I'm reviewing a lot of CVs right now, and I would like to vent for a moment. Just a few things, though:

  • If you're applying for a Quality Assurance position, spelling and grammar count a lot.
  • Unless you've gotten an invitation to apply, the people reviewing your résumé have others to read. Write concisely. Highlight the important parts. Limit yourself to two pages of paper with a link to a longer version. Don't waste the reader's time. Even if you're perfect for the job, you go into the phone screen with a mark against you if your CV has Dickensian verbosity.
  • Don't put information on your CV that we can't use to hire you. If you put your age, marital status, immigration status, race, or anything else like that on your CV, a potential employer might bin the thing just to prevent any hint of bias in the hiring process.
  • But do put down your bona fides. If you say "Engineering Degree" on your CV, you actually do need to include the actual degree (BA, BS, BBQ), the name of the institution and the date. Like it or not, a degree from the Ira Bialystock Engineering School and Storm Door Company is not the same as one from Northwestern, and since we're going to call your school to check that you graduated as a precondition of hiring you, don't waste our time by having us guess. We will simply guess that you went to IBESASDC and not NU, and pass.

</rant>

When I wake up early in the morning

I almost slept through a story on Morning Edition just now, about sleep:

In our fast-paced, global society, many people consider it a big plus to need as little sleep as possible. But almost every sleep researcher will tell you that most people need at least seven hours of sleep for biological and psychological health. So there is a glaring disconnect between what the messages in our culture say about sleep and the messages we receive from scientists.

RIP Cali

A very old friend of mine put her dog down this evening. I know how hard that was. Cali had a good life, and was loved. And she knew it.

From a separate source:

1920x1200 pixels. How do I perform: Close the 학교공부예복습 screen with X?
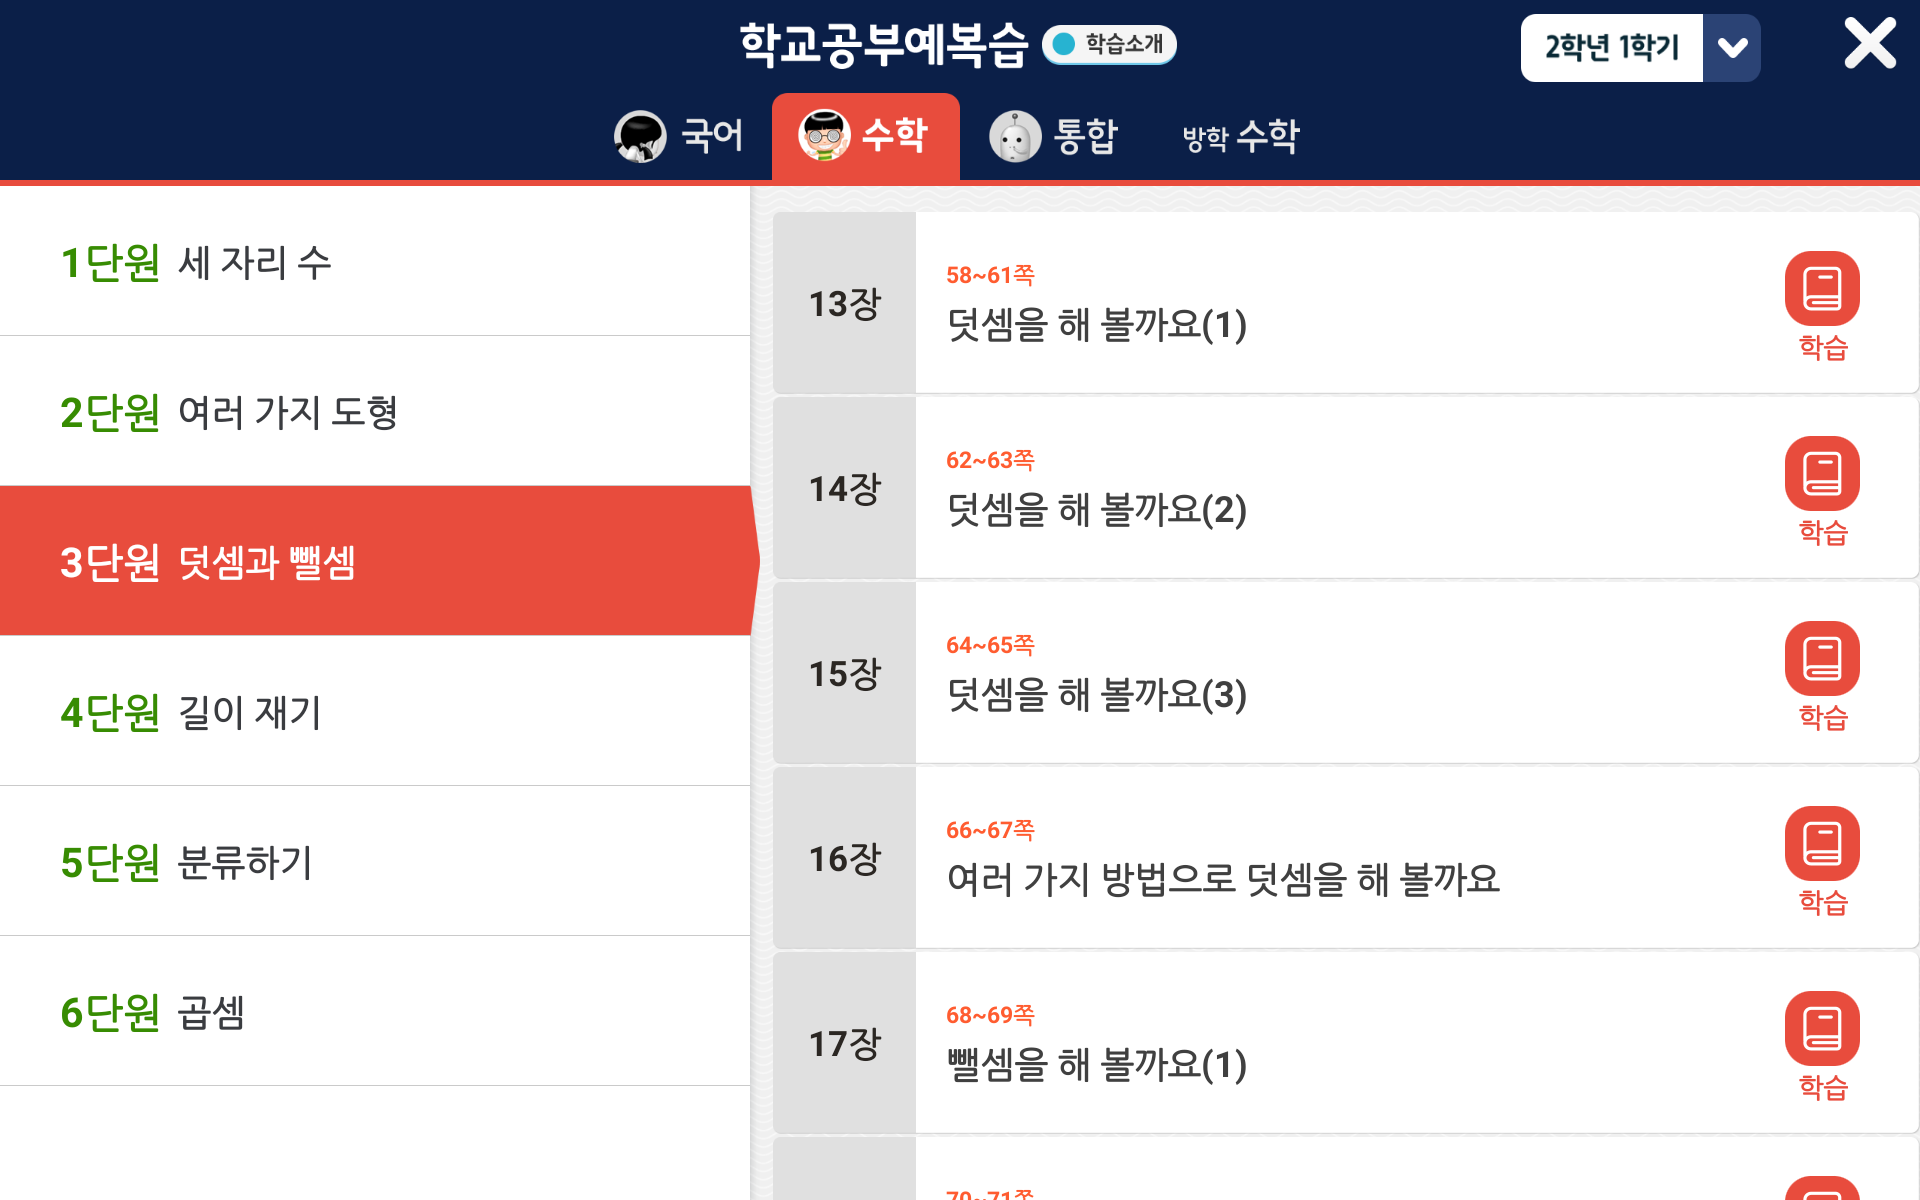point(1870,44)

Every dog owner has to face this eventually: dogs only live a few years. That doesn't make it easier.

In the Jewish tradition—in which I was raised, despite both my parents and me being devout atheists—we always acknowledge the sadness lurking behind joy. It's a Jewish curse to find the cloud behind every silver lining. We dip an egg in salt water at Passover to remind ourselves of this. Not to mention the not-so-far-from-truth Jewish joke about the widow at the funeral shouting "how could you do this to me?" So maybe it's inappropriately personalizing someone else's pain, but a friend going through this reminds me of how short Parker's life will be, and how important it is to cherish what he brings to me, which is absolutely no less than how much Cali's life brought to my friend.

So, Tink, I know what you're feeling. And I know Cali was a happy dog, and loved you unconditionally, and lived as long as she could. Nothing else really matters.